* [What to do]:
Where an image appears in the data, omit it and reproduce the rest exactly.

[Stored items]
>>>

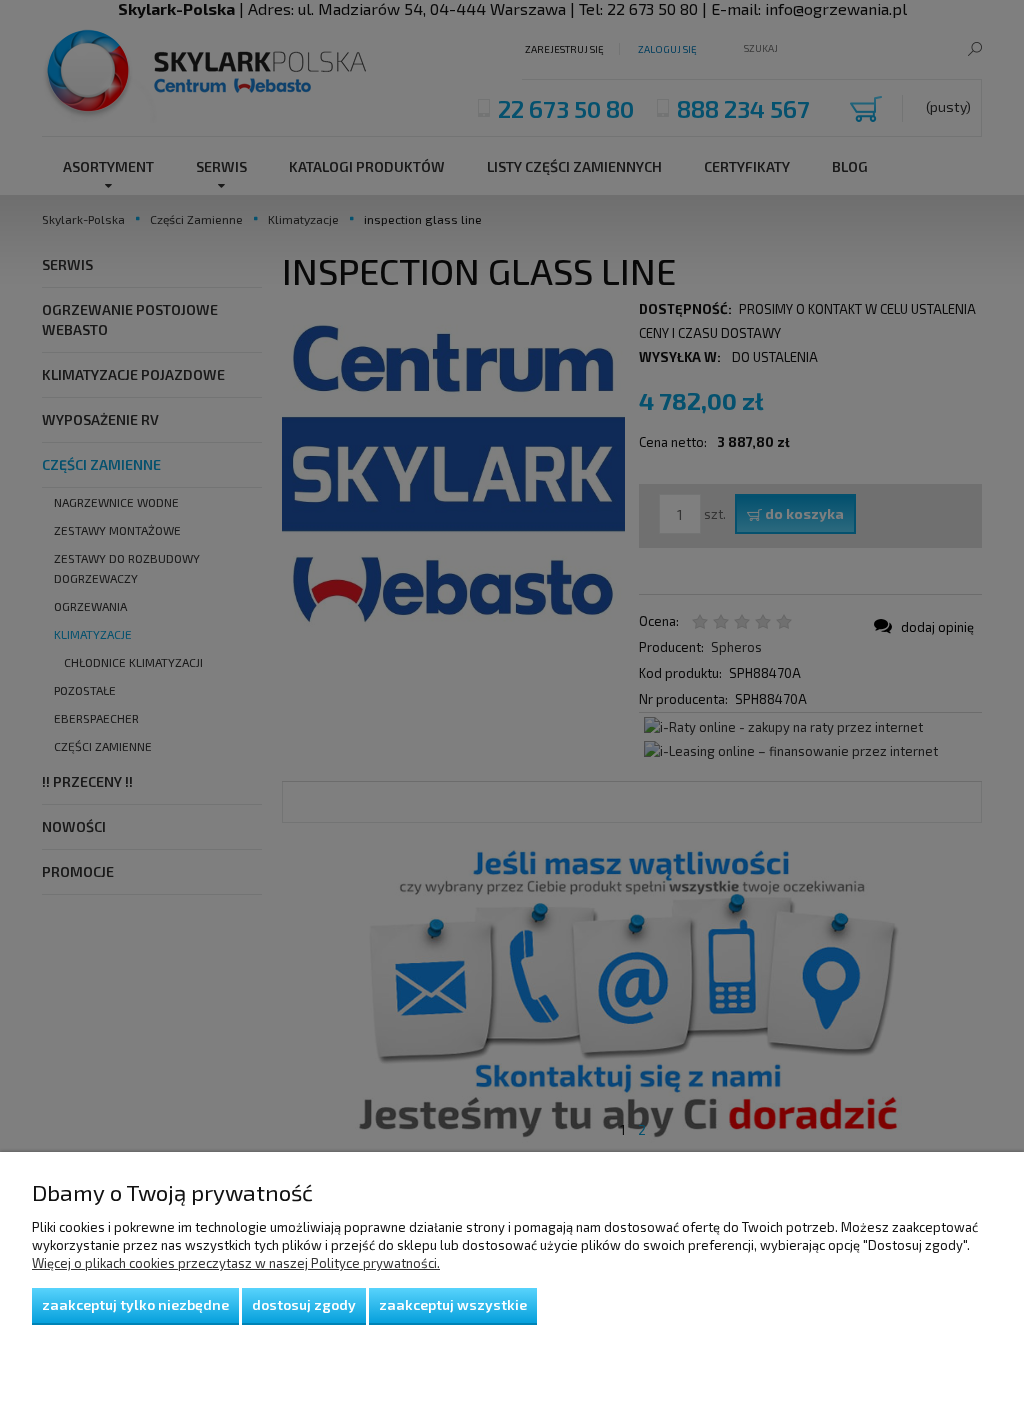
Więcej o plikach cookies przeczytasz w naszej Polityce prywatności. (236, 1263)
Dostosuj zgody (304, 1304)
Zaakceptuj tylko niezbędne (135, 1304)
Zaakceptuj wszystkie (453, 1304)
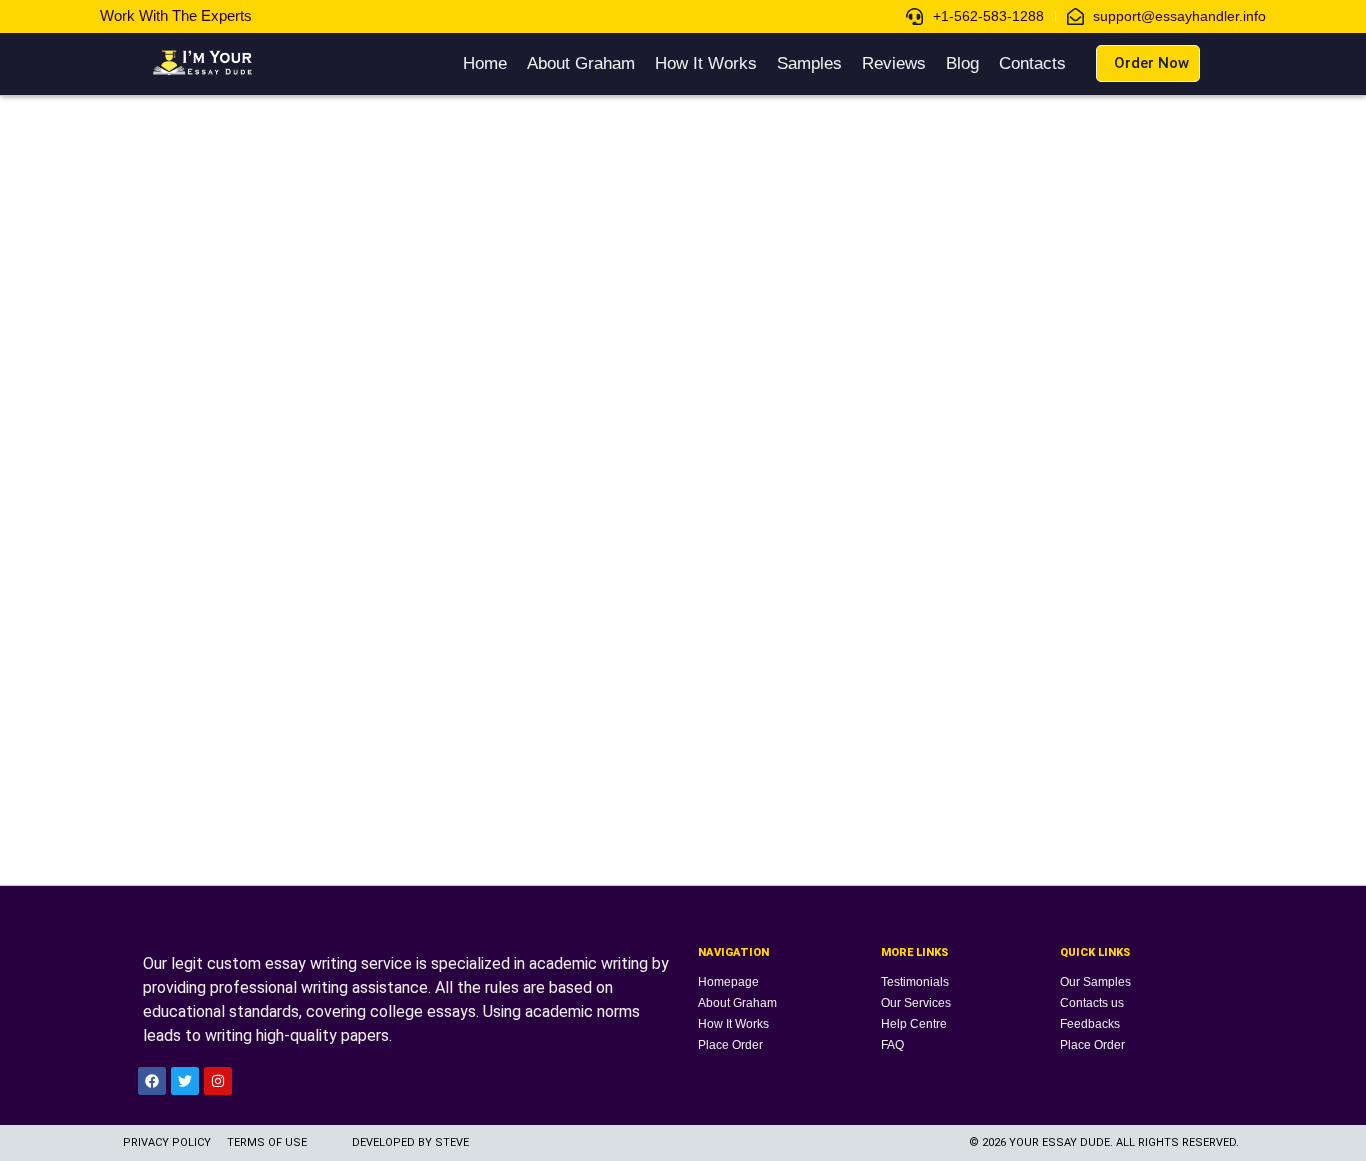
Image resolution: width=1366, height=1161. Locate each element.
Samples (809, 63)
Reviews (894, 63)
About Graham (581, 63)
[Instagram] (218, 1081)
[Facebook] (152, 1081)
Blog (962, 63)
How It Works (706, 63)
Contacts (1032, 63)
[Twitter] (185, 1081)
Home (485, 63)
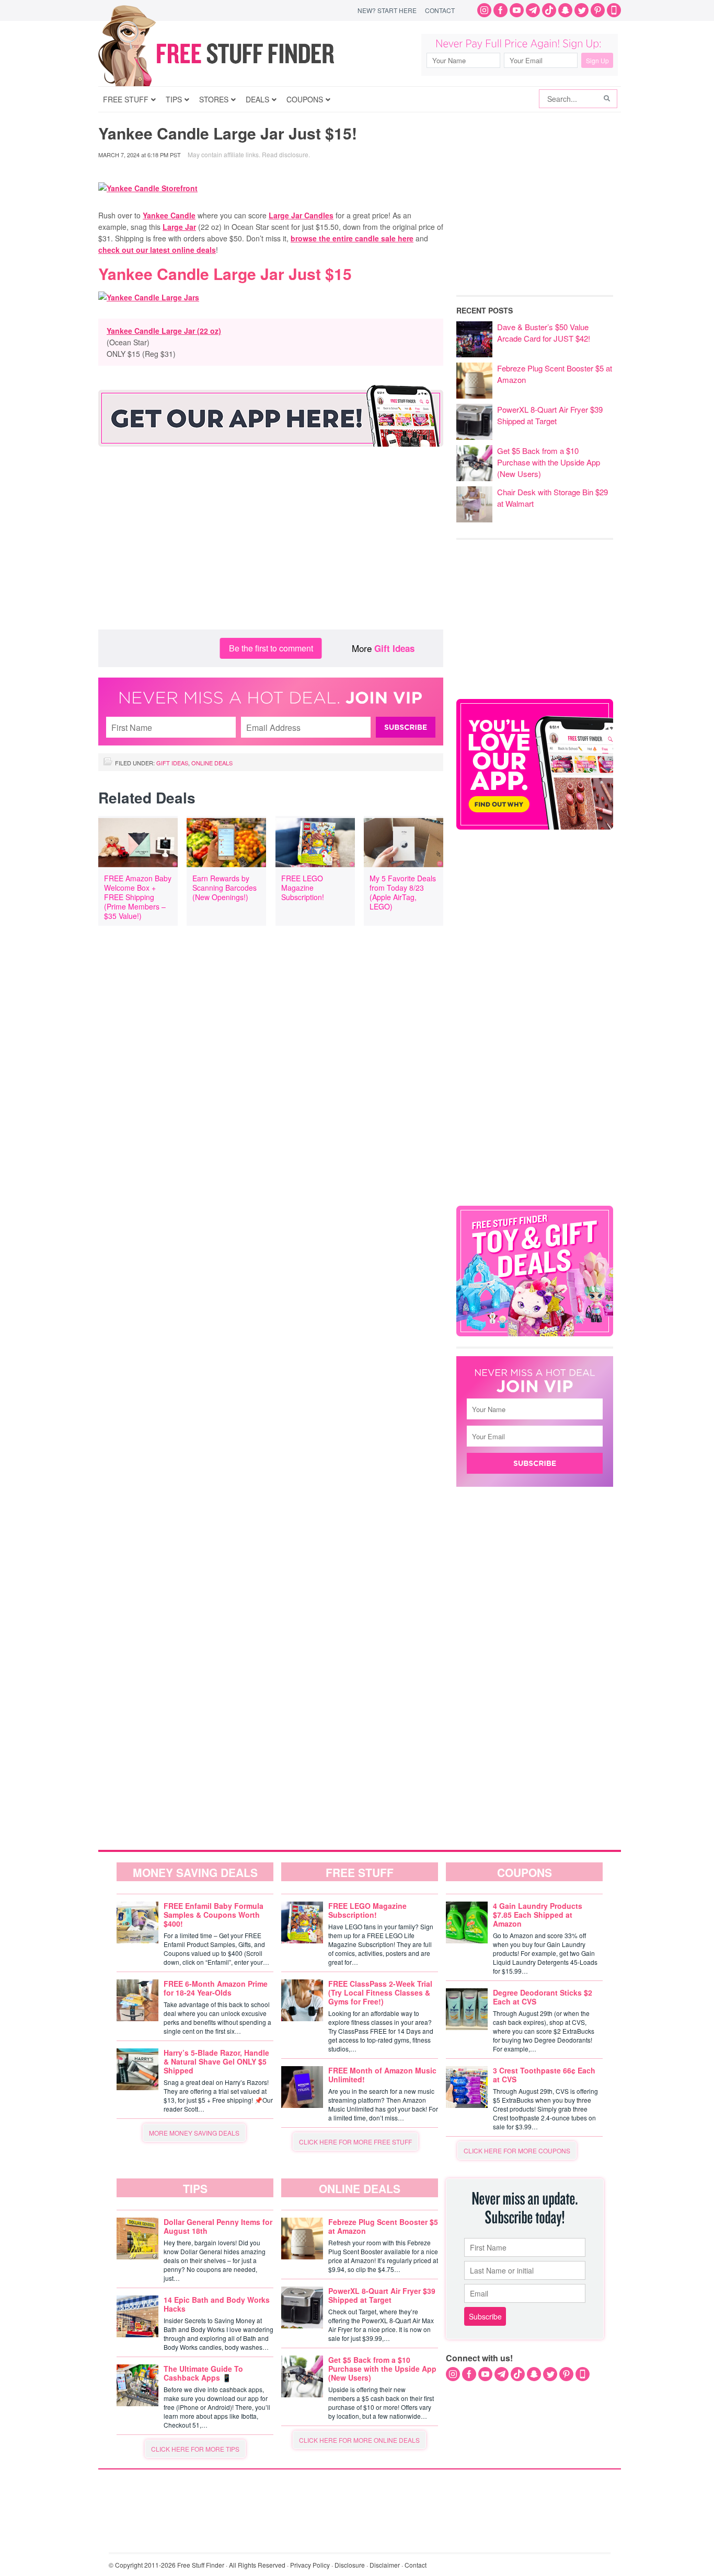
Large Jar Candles (301, 215)
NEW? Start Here (387, 10)
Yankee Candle (169, 215)
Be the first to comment (271, 648)
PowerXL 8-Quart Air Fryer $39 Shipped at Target (550, 415)
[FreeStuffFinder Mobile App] (614, 10)
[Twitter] (581, 10)
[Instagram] (484, 10)
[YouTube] (517, 10)
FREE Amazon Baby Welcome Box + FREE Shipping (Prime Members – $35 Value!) (137, 896)
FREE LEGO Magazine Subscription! (302, 887)
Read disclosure (285, 154)
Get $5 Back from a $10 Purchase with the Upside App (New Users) (548, 462)
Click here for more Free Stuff (355, 2141)
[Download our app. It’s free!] (534, 827)
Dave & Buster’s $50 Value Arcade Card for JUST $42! (543, 332)
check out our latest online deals (157, 249)
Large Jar (179, 227)
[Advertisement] (271, 546)
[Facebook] (500, 10)
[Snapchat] (565, 10)
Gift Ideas (394, 648)
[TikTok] (549, 10)
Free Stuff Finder (238, 53)
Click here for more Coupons (517, 2150)
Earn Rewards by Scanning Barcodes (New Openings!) (224, 887)
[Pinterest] (598, 10)
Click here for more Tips (195, 2448)
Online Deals (212, 763)
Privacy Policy (310, 2564)
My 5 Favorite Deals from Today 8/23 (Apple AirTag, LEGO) (403, 892)
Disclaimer (385, 2564)
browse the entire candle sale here (352, 238)
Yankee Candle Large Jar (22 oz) (164, 330)
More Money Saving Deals (194, 2132)
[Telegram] (533, 10)
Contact (440, 10)
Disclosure (350, 2564)
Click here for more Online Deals (359, 2439)
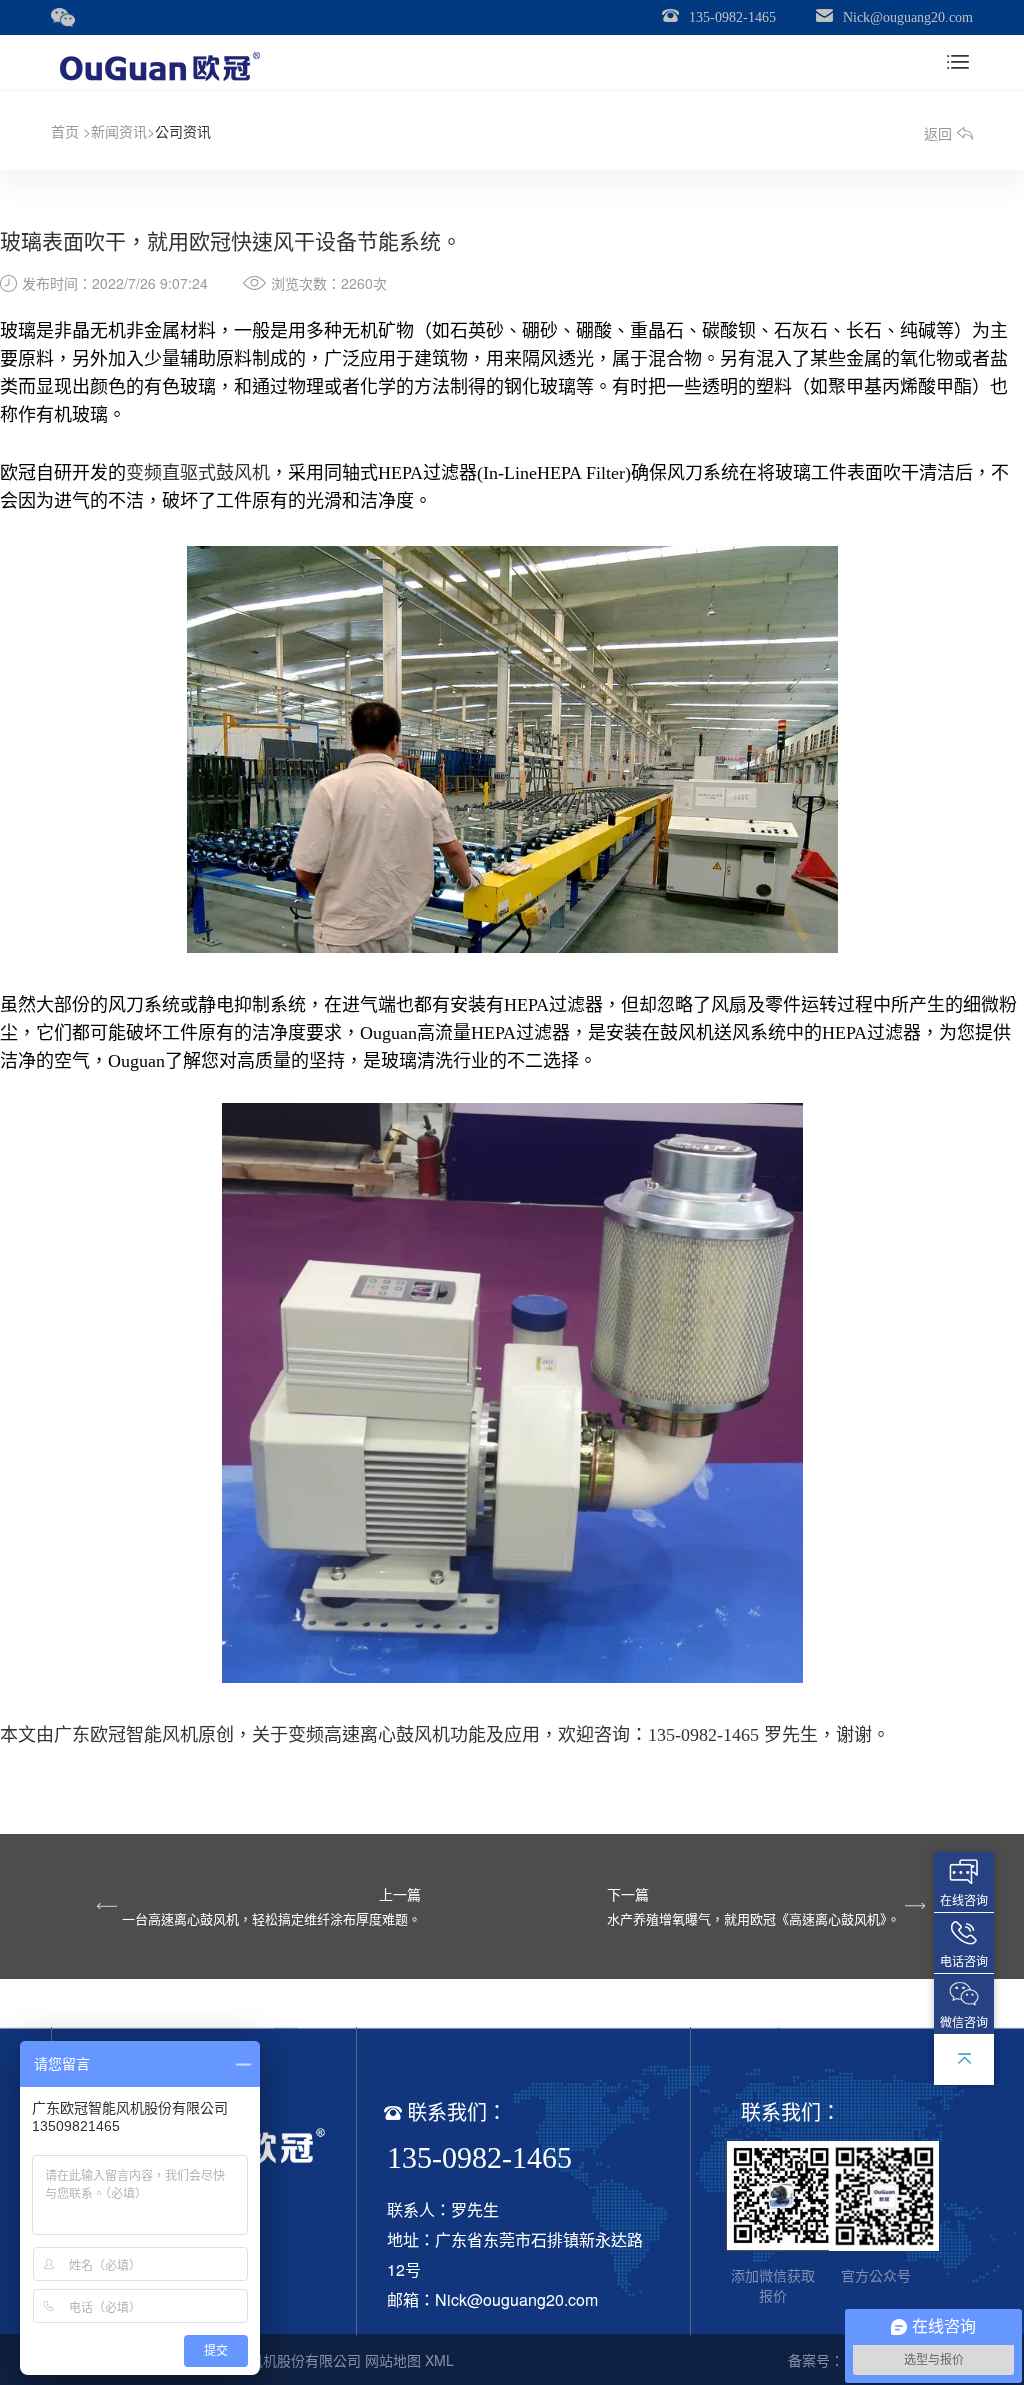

<<<

* [Solution]:
Więcej o plikach cookies przeczytasz w naszej Polityce prywatności. (236, 1263)
Dostosuj zgody (304, 1304)
Zaakceptuj tylko niezbędne (135, 1304)
Zaakceptuj wszystkie (453, 1304)
Image resolution: width=1366, height=1161. Locate each element.
Samples (809, 63)
Reviews (894, 63)
About Graham (581, 63)
[Instagram] (218, 1081)
[Facebook] (152, 1081)
Blog (962, 63)
How It Works (706, 63)
Contacts (1032, 63)
[Twitter] (185, 1081)
Home (485, 63)
Large Jar Candles (301, 215)
NEW? Start Here (387, 10)
Yankee Candle (169, 215)
Be the first to comment (271, 648)
PowerXL 8-Quart Air Fryer $39 Shipped at Target (550, 415)
[FreeStuffFinder Mobile App] (614, 10)
[Twitter] (581, 10)
[Instagram] (484, 10)
[YouTube] (517, 10)
FREE Amazon Baby Welcome Box + FREE Shipping (Prime Members – $35 Value!) (137, 896)
FREE LEGO Magazine Subscription! (302, 887)
Read disclosure (285, 154)
Get $5 Back from a $10 Purchase with the Upside App (New Users) (548, 462)
Click here for more Free Stuff (355, 2141)
[Download our app. It’s free!] (534, 827)
Dave & Buster’s $50 Value Arcade Card for JUST $42! (543, 332)
check out our latest online deals (157, 249)
Large Jar (179, 227)
[Advertisement] (271, 546)
[Facebook] (500, 10)
[Snapchat] (565, 10)
Gift Ideas (394, 648)
[TikTok] (549, 10)
Free Stuff Finder (238, 53)
Click here for more Coupons (517, 2150)
Earn Rewards by Scanning Barcodes (New Openings!) (224, 887)
[Pinterest] (598, 10)
Click here for more Tips (195, 2448)
Online Deals (212, 763)
Privacy Policy (310, 2564)
My 5 Favorite Deals from Today 8/23 (Apple AirTag, LEGO) (403, 892)
Disclaimer (385, 2564)
browse the entire candle sale here (352, 238)
Yankee Candle Large Jar (22 oz) (164, 330)
More Money Saving Deals (194, 2132)
[Telegram] (533, 10)
Contact (440, 10)
Disclosure (350, 2564)
Click here for more Online Deals (359, 2439)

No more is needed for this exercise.